Start of EXTRACTED MATERIAL

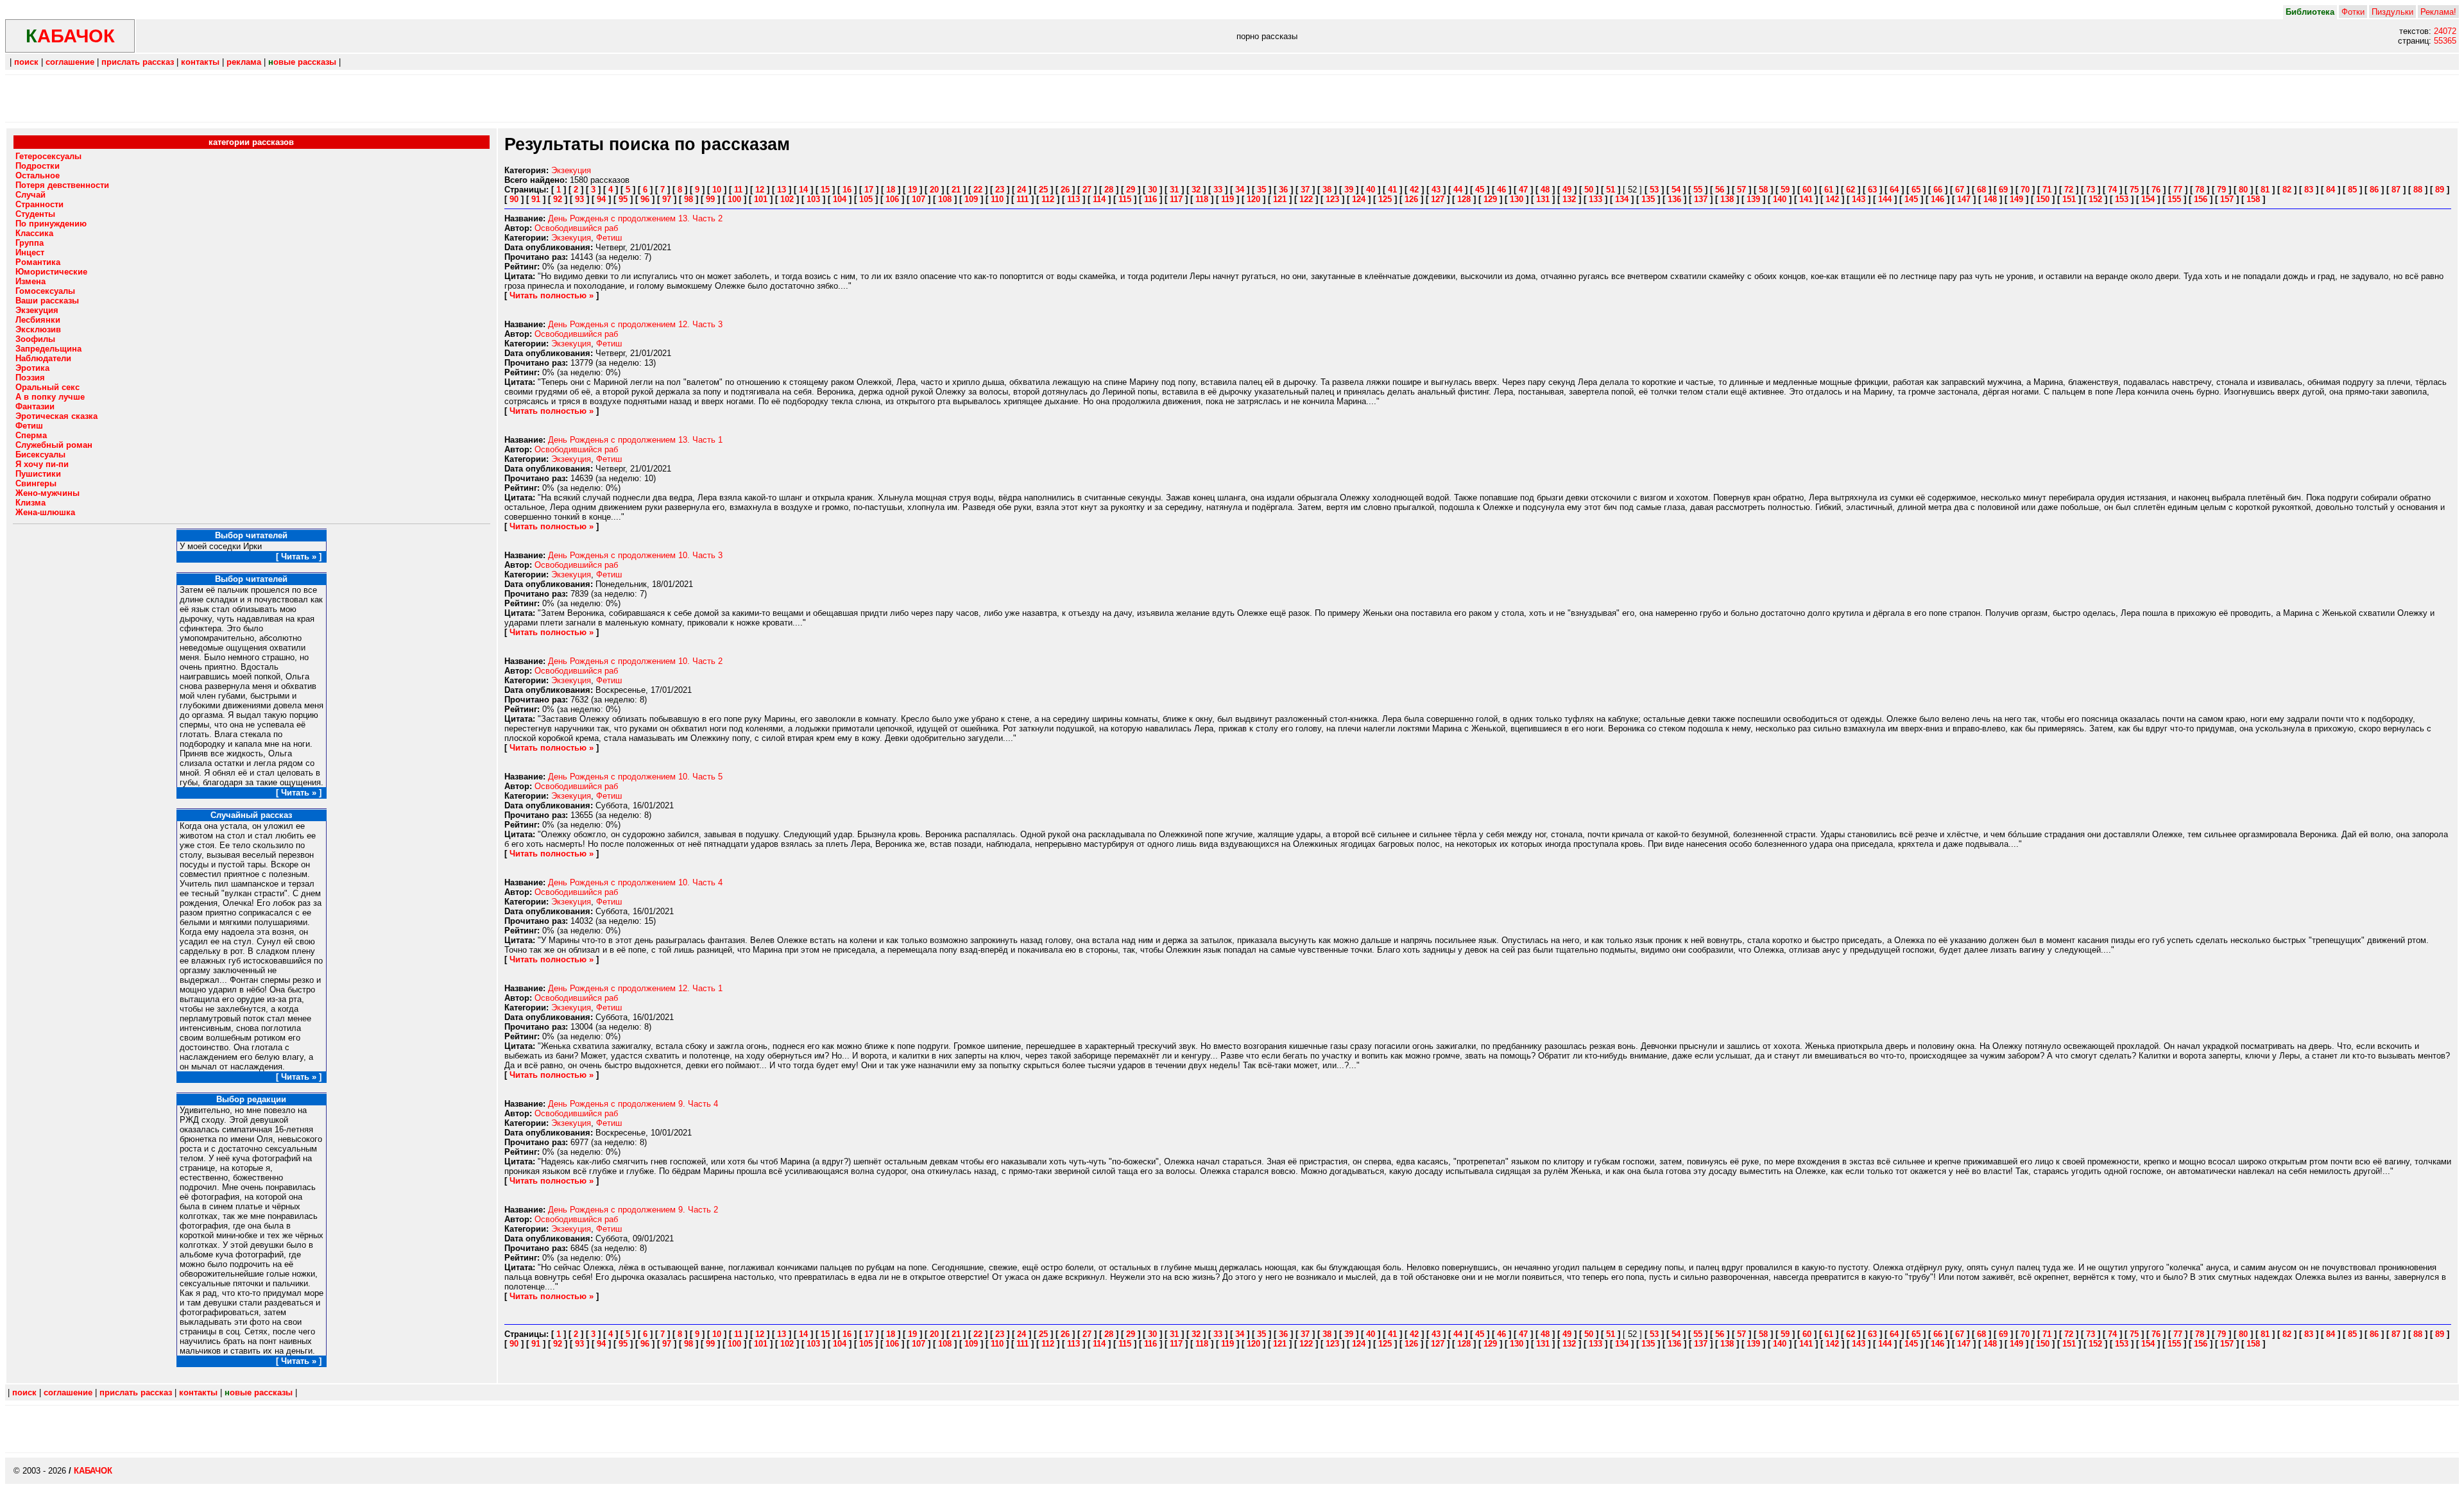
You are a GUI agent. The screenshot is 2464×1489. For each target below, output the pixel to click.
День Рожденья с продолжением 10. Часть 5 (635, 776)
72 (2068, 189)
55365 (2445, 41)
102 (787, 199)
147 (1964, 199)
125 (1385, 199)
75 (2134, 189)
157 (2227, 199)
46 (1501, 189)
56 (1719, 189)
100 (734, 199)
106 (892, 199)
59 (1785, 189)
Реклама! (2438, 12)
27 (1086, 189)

End of EXTRACTED MATERIAL

*TASK ITEM*. Without including any pictures, output each entry above exactly as it appears.

*ANSWER TO THE PROBLEM*.
You are a GUI agent. The screenshot is 2464×1489. For each target below, output the pixel to click.
День Рожденья с продолжением 10. Часть 5 (635, 776)
72 (2068, 189)
55365 (2445, 41)
102 (787, 199)
147 (1964, 199)
125 (1385, 199)
75 (2134, 189)
157 (2227, 199)
46 (1501, 189)
56 (1719, 189)
100 (734, 199)
106 (892, 199)
59 (1785, 189)
Реклама! (2438, 12)
27 (1086, 189)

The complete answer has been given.